In step f, the cryptographic Hash layer of the acquisition of each node and node corresponding in inverted index layer in Treap trees The formation of secondary structure tree, realized according to step a~e.
In step f, the specific forming process of KP map index layers is:Node is inserted one by one, forms Treap tree constructions; In Treap trees, the key assignments of inter-node meets the Spreading requirements of binary sort tree, and the preferred value of inter-node meets the distribution of big root heap It is required that;
A node is often inserted in Treap trees, cryptographic Hash corresponding with inserted node is formed in inverted index layer Hierarchical structure tree;When node is inserted in Treap trees, if being inserted into the key assignments of node and the key in a certain node being previously inserted into It is worth identical, but both preferred values are different, then the preferred value that will be inserted into node inserts above-mentioned inter-node, makes the preferential of inter-node It is worth and deposits to form preferential value set, while updates inverted index layer;If it is inserted into the key assignments of node and a certain knot being previously inserted into Key assignments in point is identical, and both preferred values are also identical, then updates inverted index layer, make to be inserted into cryptographic Hash corresponding to node Hierarchical structure tree cryptographic Hash hierarchical structure tree corresponding with above-mentioned node merges.
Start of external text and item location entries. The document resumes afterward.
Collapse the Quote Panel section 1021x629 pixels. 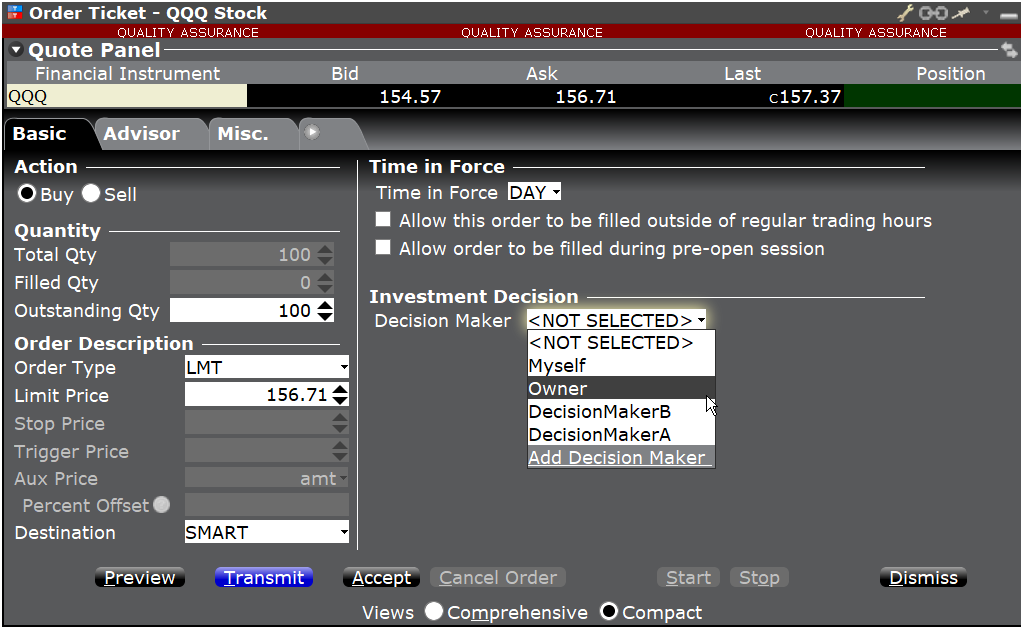(16, 51)
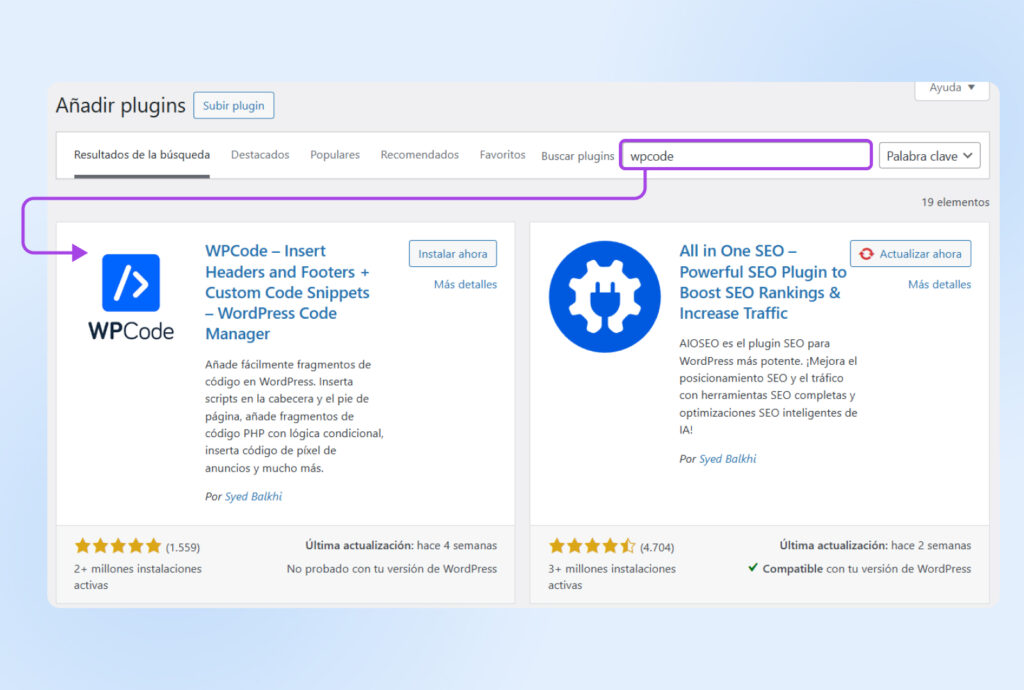Screen dimensions: 1024x690
Task: Click the WPCode plugin title link
Action: coord(287,292)
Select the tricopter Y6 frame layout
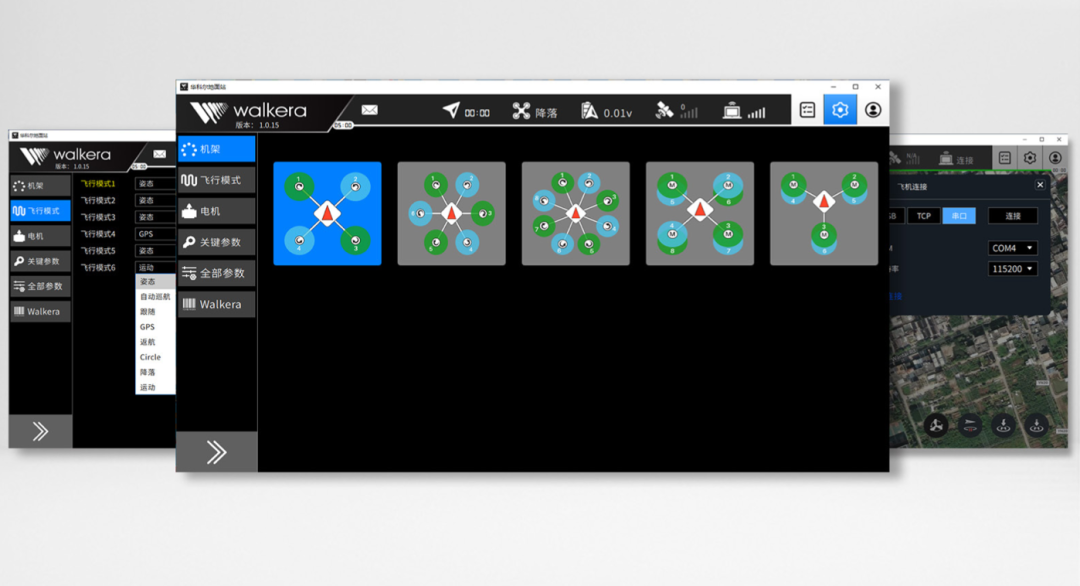 (823, 213)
In step f, also include and the mathematic(al) representation institute corresponding to each node in Treap trees in the inverted index layer Document information;
A node is often inserted in Treap trees, cryptographic Hash corresponding with inserted node is formed in inverted index layer While hierarchical structure tree, the document information also where formation mathematic(al) representation corresponding with inserted node.
In step b, LaTeX formulas are parsed, are specifically:
1., the mathematic(al) representation of LaTeX forms show as a string of character strings, read the first character in LaTeX formulas;
2., judge read character whether be keyword starting character " ";If so, then step is performed 3., if it is not, then holding Row step is 9.;
3., by keyword starting character " " backward intercept maximum length character string;
4., judge whether obtained character string is keyword in dictionary, if so, then step is performed 5., if it is not, then holding Row step is 8.;
5., judge whether keyword is the keyword containing parameter, if so, then perform step 6., if it is not, then performing step ⑨;
6., to record the keyword be node, and the level where calculate node;The ginseng corresponding to keyword is also obtained simultaneously Number;
7., according to the mathematical sense of keyword, calculate the level where the parameter corresponding to keyword, read in parameter Character, perform step 2., the parameter corresponding to Recursion process keyword;
8., the last character of the character string obtained deleted, then perform step 4.;
9., character or keyword are designated as to node, and the level where calculate node;
10., judge whether character is all disposed in LaTeX formulas, if so, then terminating, if it is not, then reading next untreated Character, then perform step 2..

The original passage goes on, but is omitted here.